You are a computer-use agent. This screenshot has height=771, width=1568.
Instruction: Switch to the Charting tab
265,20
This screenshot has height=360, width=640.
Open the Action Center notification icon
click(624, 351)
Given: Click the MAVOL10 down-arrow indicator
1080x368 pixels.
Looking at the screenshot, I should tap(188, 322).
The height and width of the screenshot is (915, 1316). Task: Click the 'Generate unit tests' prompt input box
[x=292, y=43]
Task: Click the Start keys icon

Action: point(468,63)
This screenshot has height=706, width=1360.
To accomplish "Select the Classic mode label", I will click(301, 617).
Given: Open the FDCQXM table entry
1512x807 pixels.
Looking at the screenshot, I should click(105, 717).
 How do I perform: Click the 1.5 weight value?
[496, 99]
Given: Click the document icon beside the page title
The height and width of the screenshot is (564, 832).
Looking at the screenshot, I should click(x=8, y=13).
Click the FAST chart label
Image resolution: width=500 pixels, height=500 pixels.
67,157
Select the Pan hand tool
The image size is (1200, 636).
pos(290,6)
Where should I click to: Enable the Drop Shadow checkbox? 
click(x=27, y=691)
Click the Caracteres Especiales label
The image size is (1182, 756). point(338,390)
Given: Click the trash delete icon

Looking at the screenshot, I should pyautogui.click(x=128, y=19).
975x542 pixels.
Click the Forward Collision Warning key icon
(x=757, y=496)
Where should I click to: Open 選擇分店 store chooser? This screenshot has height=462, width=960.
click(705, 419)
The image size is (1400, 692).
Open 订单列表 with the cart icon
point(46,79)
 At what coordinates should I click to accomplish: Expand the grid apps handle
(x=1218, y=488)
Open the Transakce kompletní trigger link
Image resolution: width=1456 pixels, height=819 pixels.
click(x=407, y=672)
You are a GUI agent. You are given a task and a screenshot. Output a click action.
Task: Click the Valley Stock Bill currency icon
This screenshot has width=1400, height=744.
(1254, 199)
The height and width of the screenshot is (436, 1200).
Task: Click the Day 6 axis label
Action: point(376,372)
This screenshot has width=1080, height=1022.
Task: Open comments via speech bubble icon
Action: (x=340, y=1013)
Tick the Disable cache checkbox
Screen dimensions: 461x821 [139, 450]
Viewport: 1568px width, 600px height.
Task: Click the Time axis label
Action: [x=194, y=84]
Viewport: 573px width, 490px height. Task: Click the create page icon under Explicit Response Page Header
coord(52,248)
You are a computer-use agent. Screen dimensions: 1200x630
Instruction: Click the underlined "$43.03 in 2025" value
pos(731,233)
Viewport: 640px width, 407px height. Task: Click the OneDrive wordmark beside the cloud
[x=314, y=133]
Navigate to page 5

┄┄┄┄┄┄┄┄┄┄┄┄┄┄┄┄┄┄┄┄

Goal: Rewrite the listing above, changing every "checkbox" to "tick box" and leaving everything else as it is.

Task solution:
You are a computer-use agent. This screenshot has height=771, width=1568.
Instruction: Switch to the Charting tab
265,20
This screenshot has height=360, width=640.
Open the Action Center notification icon
click(624, 351)
Given: Click the MAVOL10 down-arrow indicator
1080x368 pixels.
Looking at the screenshot, I should tap(188, 322).
The height and width of the screenshot is (915, 1316). Task: Click the 'Generate unit tests' prompt input box
[x=292, y=43]
Task: Click the Start keys icon

Action: point(468,63)
This screenshot has height=706, width=1360.
To accomplish "Select the Classic mode label", I will click(301, 617).
Given: Open the FDCQXM table entry
1512x807 pixels.
Looking at the screenshot, I should click(105, 717).
 How do I perform: Click the 1.5 weight value?
[496, 99]
Given: Click the document icon beside the page title
The height and width of the screenshot is (564, 832).
Looking at the screenshot, I should click(x=8, y=13).
Click the FAST chart label
Image resolution: width=500 pixels, height=500 pixels.
67,157
Select the Pan hand tool
The image size is (1200, 636).
pos(290,6)
Where should I click to: Enable the Drop Shadow tick box? 
click(x=27, y=691)
Click the Caracteres Especiales label
The image size is (1182, 756). point(338,390)
Given: Click the trash delete icon

Looking at the screenshot, I should pyautogui.click(x=128, y=19).
975x542 pixels.
Click the Forward Collision Warning key icon
(x=757, y=496)
Where should I click to: Open 選擇分店 store chooser? This screenshot has height=462, width=960.
click(705, 419)
The image size is (1400, 692).
Open 订单列表 with the cart icon
point(46,79)
 At what coordinates should I click to accomplish: Expand the grid apps handle
(x=1218, y=488)
Open the Transakce kompletní trigger link
Image resolution: width=1456 pixels, height=819 pixels.
click(x=407, y=672)
You are a GUI agent. You are given a task and a screenshot. Output a click action.
Task: Click the Valley Stock Bill currency icon
This screenshot has width=1400, height=744.
(1254, 199)
The height and width of the screenshot is (436, 1200).
Task: Click the Day 6 axis label
Action: point(376,372)
This screenshot has width=1080, height=1022.
Task: Open comments via speech bubble icon
Action: (x=340, y=1013)
Tick the Disable cache tick box
Screen dimensions: 461x821 [139, 450]
Viewport: 1568px width, 600px height.
Task: Click the Time axis label
Action: [x=194, y=84]
Viewport: 573px width, 490px height. Task: Click the create page icon under Explicit Response Page Header
coord(52,248)
You are a computer-use agent. Screen dimensions: 1200x630
Instruction: Click the underlined "$43.03 in 2025" value
pos(731,233)
Viewport: 640px width, 407px height. Task: Click the OneDrive wordmark beside the cloud
[x=314, y=133]
Navigate to page 5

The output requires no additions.